Content starts

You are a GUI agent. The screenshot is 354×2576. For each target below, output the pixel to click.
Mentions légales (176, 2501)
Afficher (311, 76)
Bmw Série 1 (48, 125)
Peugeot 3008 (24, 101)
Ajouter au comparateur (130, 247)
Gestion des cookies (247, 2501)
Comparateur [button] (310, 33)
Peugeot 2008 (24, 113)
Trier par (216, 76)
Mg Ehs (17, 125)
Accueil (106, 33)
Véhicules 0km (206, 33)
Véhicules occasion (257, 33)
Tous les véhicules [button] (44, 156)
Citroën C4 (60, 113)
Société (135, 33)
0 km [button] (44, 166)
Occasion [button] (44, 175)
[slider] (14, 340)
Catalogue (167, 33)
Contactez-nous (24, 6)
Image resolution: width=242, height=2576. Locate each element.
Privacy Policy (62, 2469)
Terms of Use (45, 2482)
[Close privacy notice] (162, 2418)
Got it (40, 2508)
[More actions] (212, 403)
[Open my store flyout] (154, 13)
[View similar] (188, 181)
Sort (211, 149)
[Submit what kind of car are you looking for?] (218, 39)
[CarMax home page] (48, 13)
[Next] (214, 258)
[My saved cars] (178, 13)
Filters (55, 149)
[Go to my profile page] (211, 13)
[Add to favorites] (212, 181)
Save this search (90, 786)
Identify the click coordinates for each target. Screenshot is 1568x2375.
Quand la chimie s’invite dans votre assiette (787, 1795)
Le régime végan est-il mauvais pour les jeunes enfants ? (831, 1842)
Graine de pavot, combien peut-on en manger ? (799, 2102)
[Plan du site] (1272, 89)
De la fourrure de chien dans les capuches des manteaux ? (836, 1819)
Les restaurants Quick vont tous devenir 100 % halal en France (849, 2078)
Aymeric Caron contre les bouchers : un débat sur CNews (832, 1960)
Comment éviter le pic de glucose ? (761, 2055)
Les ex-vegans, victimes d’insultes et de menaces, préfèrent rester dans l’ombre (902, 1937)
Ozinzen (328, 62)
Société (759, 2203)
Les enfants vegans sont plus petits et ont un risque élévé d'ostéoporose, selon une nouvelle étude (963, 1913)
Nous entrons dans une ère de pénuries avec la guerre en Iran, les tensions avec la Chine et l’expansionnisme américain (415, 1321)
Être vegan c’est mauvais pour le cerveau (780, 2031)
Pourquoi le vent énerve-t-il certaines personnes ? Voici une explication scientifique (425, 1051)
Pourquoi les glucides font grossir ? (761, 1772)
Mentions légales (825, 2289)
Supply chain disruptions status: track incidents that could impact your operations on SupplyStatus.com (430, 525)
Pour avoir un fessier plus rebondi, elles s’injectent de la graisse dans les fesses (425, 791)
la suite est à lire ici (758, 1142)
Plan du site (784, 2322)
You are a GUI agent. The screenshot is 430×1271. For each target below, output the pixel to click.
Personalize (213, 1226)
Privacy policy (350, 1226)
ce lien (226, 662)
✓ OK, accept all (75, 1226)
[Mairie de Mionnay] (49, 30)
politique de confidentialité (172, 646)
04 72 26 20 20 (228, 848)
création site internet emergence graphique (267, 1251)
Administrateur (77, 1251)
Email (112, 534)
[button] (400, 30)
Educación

Content ends

Could you return exactly the stretch of the data above that starts at the line with "Tous les véhicules [button] (44, 156)" and ends at the line with "Comment éviter le", both lines included?

Tous les véhicules [button] (44, 156)
Citroën C4 (60, 113)
Société (135, 33)
0 km [button] (44, 166)
Occasion [button] (44, 175)
[slider] (14, 340)
Catalogue (167, 33)
Contactez-nous (24, 6)
Image resolution: width=242, height=2576. Locate each element.
Privacy Policy (62, 2469)
Terms of Use (45, 2482)
[Close privacy notice] (162, 2418)
Got it (40, 2508)
[More actions] (212, 403)
[Open my store flyout] (154, 13)
[View similar] (188, 181)
Sort (211, 149)
[Submit what kind of car are you looking for?] (218, 39)
[CarMax home page] (48, 13)
[Next] (214, 258)
[My saved cars] (178, 13)
Filters (55, 149)
[Go to my profile page] (211, 13)
[Add to favorites] (212, 181)
Save this search (90, 786)
Identify the click coordinates for each target. Screenshot is 1568x2375.
Quand la chimie s’invite dans votre assiette (787, 1795)
Le régime végan est-il mauvais pour les jeunes enfants ? (831, 1842)
Graine de pavot, combien peut-on en manger ? (799, 2102)
[Plan du site] (1272, 89)
De la fourrure de chien dans les capuches des manteaux ? (836, 1819)
Les restaurants Quick vont tous devenir 100 % halal en France (849, 2078)
Aymeric Caron contre les bouchers : un débat sur CNews (832, 1960)
Comment éviter le pic de glucose ? (761, 2055)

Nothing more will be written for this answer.